The consequences of excluding consequential loss
Most commercial contracts contain provisions limiting liability or excluding certain categories of liability for breach of contract. More often than not, you will find one or both parties seeking to exclude liability for “consequential loss”.
Time and time again, in breach of contract cases, the courts have to decide what exactly the parties meant by that phrase. Was the loss that was suffered a consequential loss and therefore not recoverable by the innocent party?
This article is about one such case, Star Polaris LLC v HHIC-PHIL Inc [2016] EWHC 2941 (Comm).
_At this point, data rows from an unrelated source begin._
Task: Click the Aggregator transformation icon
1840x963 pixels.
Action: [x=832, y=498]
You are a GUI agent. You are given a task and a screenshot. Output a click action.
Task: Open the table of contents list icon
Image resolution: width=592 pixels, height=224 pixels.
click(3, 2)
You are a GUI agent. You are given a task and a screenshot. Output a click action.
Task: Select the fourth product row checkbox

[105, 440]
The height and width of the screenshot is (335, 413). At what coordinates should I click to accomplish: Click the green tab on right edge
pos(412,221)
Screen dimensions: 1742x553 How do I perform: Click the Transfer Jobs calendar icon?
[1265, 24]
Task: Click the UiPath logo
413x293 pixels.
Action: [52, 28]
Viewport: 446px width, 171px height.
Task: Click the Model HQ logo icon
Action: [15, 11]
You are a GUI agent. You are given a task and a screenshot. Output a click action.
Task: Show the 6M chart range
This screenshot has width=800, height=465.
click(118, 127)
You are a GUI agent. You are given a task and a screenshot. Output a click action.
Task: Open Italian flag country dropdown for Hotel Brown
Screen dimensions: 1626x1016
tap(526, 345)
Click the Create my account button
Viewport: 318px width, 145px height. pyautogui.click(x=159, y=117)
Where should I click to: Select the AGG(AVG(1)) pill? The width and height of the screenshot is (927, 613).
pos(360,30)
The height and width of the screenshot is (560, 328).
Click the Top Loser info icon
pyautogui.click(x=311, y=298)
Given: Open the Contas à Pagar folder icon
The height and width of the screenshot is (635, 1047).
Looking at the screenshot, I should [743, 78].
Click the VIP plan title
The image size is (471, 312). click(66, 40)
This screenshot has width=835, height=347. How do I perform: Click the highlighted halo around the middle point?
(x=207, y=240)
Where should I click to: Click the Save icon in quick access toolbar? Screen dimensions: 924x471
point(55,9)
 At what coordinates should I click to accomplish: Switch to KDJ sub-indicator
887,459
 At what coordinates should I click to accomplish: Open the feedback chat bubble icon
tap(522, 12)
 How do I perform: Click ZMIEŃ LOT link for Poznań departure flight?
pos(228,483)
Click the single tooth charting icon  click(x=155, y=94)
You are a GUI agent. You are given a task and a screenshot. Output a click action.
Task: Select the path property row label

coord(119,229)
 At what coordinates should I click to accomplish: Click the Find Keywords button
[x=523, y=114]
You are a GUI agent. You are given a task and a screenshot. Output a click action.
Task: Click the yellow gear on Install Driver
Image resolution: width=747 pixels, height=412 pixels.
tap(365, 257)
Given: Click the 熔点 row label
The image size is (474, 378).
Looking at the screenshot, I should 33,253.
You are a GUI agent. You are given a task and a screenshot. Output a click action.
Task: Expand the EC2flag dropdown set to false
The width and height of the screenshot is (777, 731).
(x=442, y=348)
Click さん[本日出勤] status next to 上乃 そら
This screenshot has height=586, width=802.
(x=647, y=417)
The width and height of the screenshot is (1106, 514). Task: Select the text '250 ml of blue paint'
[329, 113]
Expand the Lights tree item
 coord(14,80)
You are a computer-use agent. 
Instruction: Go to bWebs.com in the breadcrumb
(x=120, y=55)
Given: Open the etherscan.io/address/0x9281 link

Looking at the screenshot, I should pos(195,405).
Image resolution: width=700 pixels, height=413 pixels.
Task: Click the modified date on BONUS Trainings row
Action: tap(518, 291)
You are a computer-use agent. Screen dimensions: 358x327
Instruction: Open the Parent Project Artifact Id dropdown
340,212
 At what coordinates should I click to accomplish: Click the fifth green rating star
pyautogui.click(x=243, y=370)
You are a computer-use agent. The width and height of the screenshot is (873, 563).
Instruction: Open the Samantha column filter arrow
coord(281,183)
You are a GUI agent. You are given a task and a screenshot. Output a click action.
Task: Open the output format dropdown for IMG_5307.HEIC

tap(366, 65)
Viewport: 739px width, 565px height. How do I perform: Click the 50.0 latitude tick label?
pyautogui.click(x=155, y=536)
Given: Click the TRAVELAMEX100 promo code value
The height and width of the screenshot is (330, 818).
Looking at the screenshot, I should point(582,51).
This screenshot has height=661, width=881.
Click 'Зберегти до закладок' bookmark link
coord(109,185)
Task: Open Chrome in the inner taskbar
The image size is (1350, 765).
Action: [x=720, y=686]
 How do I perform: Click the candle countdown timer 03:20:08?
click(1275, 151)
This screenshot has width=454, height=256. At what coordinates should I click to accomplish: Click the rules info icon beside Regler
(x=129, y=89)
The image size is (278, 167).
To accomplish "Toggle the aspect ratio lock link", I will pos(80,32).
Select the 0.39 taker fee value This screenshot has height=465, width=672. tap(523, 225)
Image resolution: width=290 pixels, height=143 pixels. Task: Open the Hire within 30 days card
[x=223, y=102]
The English Commercial Court was considering an exclusion of “consequential or special losses” in a shipbuilding contract.
What was the background?
Star Polaris bought a ship from a shipbuilder. Seven months after delivery, the ship suffered serious engine failure.
The liability provisions of the contract contained the following:
- a 12-month guarantee against defects caused by specified matters, e.g. defective materials, design error, etc;
- an obligation on the shipbuilder to remedy any such defects by repair or replacement;
- an exclusion of liability for consequential or special losses, damages or expenses; and
- a statement that the guarantee replaced and excluded any other liability of the shipbuilder.
The buyer claimed damages for:
- the cost of repairing the ship;
- towage fees, survey fees and other costs that it incurred as a result of the engine failure;
- diminution in value of the ship.
What did the court decide, and why?
The buyer could claim the costs of the repair works. The remaining losses claimed fell within the consequential loss exclusion and were not recoverable. The shipbuilder’s liability did not extend beyond the obligation to remedy the physical defects.
The usual starting point in these cases is the 19th century Hadley v Baxendale. This established the principle that a party claiming damages for breach of contract can recover under two broad categories of loss:
- losses that are the direct and natural consequence of the breach; and
- indirect losses that do not arise naturally in the course of events, but the special circumstances of which were still contemplated by the parties at the time the contract was entered into.
In many previous cases, where a contract has excluded liability for “consequential loss”, the courts have interpreted this to mean losses falling within the second limb above. On this interpretation, an exclusion of liability for consequential loss does not exclude liability for loss that directly and naturally results from a breach of contract.
The buyer urged the court to adopt the same approach in this case. It argued that its losses were direct losses (i.e. within the first limb of Hadley v Baxendale) and that the shipbuilder’s exclusion of consequential losses did not cover these.
The court, however, found that the parties intended the phrase “consequential or special losses” to mean something different from the well-recognised meaning. The phrase was to be given its ordinary meaning having regard to the context and, in this case, it was being used in a “cause and effect” sense, i.e. it meant all losses caused as a result or consequence of the breach.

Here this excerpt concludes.